Der junge tatarische Kaiser ist leicht in seinen Bewegungen, sein Blick fest und sagt ohne Worte, daß ihn nur blinder Gehorsam befriedigen kann. Tiènti dagegen hat etwas Langsames und Stieres in seinem Blick, als wollte er die Tiefen der menschlichen Seele durchschauen und all’ ihre geheimen Gedanken errathen. Er besitzt jene schweigsame Zurückhaltung, die Männern eigen ist, welche sehr lange nachdenken, ehe sie Jemand in ihre Pläne einweihen.

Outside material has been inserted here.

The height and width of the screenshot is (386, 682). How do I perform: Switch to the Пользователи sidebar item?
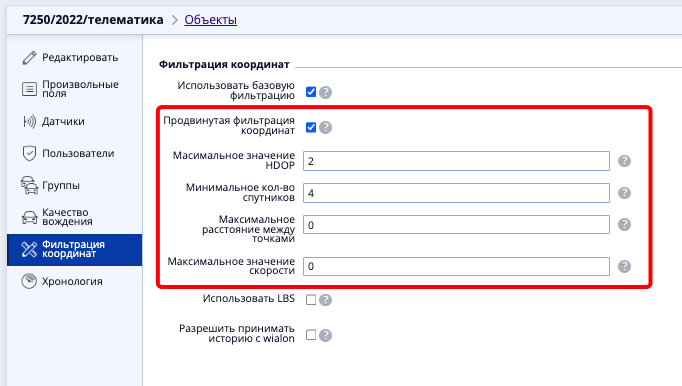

Das etwa sind die Hauptzüge der beiden jungen Herren, die jetzt um den Thron, dem über 300 Millionen Menschen unterworfen sind, kämpfen. Vergleichen wir sie näher, so ergiebt sich, daß der erstere seiner ererbten Stellung durchaus nicht gewachsen ist, abgesehen davon, daß sie keine Wurzeln im Volke hat, während der andere alle die Eigenschaften besitzt, die einen Usurpator begünstigen. Hièn-fung, ausgestattet mit der absoluten Macht der Staatsregierung und verpflichtet, deren Maschine zu leiten, weiß nicht, wie die Theile, welche durch die Zeit unbrauchbar geworden, ersetzt werden können. Sein Hauptfehler besteht in dem Mangel an feinem Takt, mit welchem auch ein absoluter Herrscher gegen die Untergebenen Maß halten muß in Tadel und Lob. Es fehlt ihm durchaus an richtigem Urtheil und an der Gabe, sich unter der feilen Masse von Dienern, Eunuchen, Concubinen und Sklaven, die ihn umkriechen, zurechtzufinden und bessere und treue von denen zu unterscheiden, die als Abenteurer blos ihren augenblicklichen Vortheil verfolgen und danach rathen, handeln und intriguiren. Heftig und schwach zugleich setzt er in seine augenblicklichen Günstlinge blindes Vertrauen. Und wenn diese auch etwas Vernünftiges rathen, aus seinem Gehirne kömmt es doch wie ein Fehler heraus und beleidigt durch taktlose und grausame Form. Tièn-ti dagegen hat sein politisches System so angelegt, daß es ihm treue Anhänger sichert. Er macht einfach seine Interessen zu den ihrigen. Gegen Alle freundlich und zugänglich hat er doch blos einen einzigen, völlig unbekannten intimen Freund, der ihn stets begleitet. Heftigkeit ist ihm völlig fremd. Er spricht stets wenig und mit Mäßigung und nur mit der größten Zurückhaltung von Hièn-fung. Die Beamten, die ihn umgeben, sind Miteigenthümer seines Glücks und seiner Habe; er wird daher eifriger und treuer bedient, als der Kaiser in Peking. Alle Disciplin geht direct von ihm aus. Während seine Generale immer weiter vordringen, Stadt auf Stadt erobernd, hält er sich im Hintergrund und organisirt sein politisches System in den eroberten Districten auf eine Weise, die zugleich neu und volksthümlich ist, da es hauptsächlich auf Abschaffung bedrückender Mißbräuche hinausläuft. Zugleich hält er sich dem Kriegsschauplatze stets so nahe, daß seine Feinde ihn eben so wenig feig als seine Freunde verwegen nennen dürfen. –

Wie die Kaiserlichen den Insurgenten oft in die Hände arbeiten, davon nur ein Beispiel. Der tatarische Vicekönig Siu, Generalissimus aus der kaiserlichen Armee, beschloß eines Tages, die Rebellen auf einmal zu vertilgen. So ließ er 4000 Büffelochsen, alle mit kaiserlichen Stirnen versehen, zusammenbinden und an ihre Hörner 8000 große Pechfackeln befestigen, diese anzünden und so die ganze gehörnte Armee von 4000 Soldaten in das feindliche Lager treiben, damit sie dasselbe in Brand stecken und alle Rebellen an ihre Hörner spießen sollten. Die Rebellen sahen sich den großartigen Fackelzug ruhig mit an, ließen ihn in ein Thal hereinziehen und überfielen dann mit einem Male die 4000 Soldaten und Ochsen, so daß Keiner lebend blieb. Von letzteren wurden in der ganzen Rebellen-Armee delikate Beefsteaks gebraten.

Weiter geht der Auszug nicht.